▶ [SOURCE DATA]:
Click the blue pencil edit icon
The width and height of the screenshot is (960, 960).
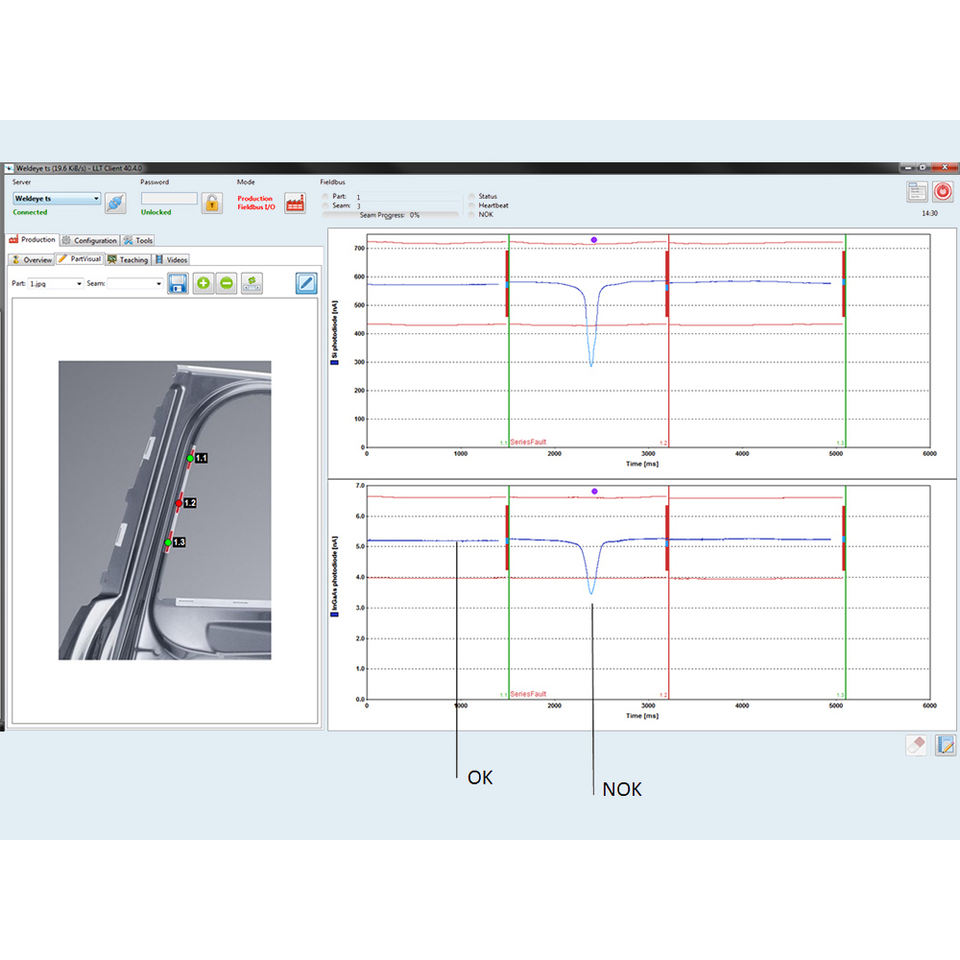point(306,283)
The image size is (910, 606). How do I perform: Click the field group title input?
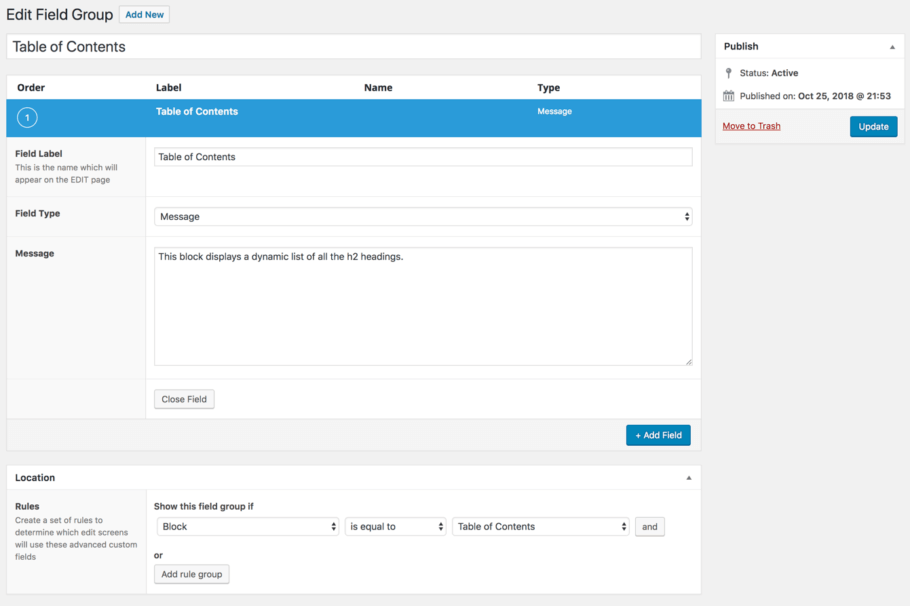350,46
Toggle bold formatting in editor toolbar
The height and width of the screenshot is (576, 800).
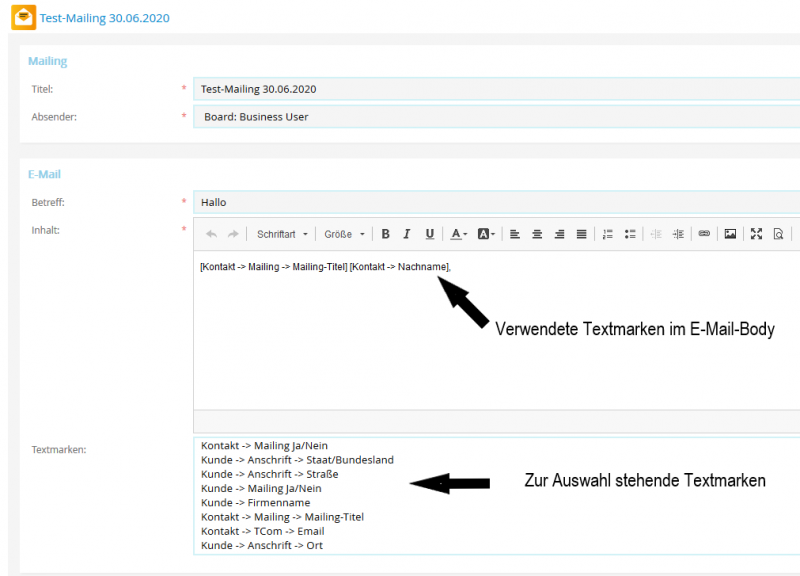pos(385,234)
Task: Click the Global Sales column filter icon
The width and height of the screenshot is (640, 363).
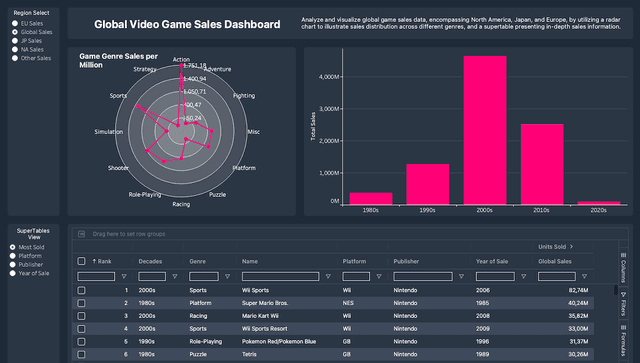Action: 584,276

▶ [REQUIRED WORK]: Render the records from the line holding "Task: Click the" through the final line of the records, inclusive, as a JSON list of strings with one string per line and no blank lines. Leave the pictures out.

▶ [COMPLETE OUTPUT]:
[
  "Task: Click the Global Sales column filter icon",
  "The width and height of the screenshot is (640, 363).",
  "Action: 584,276"
]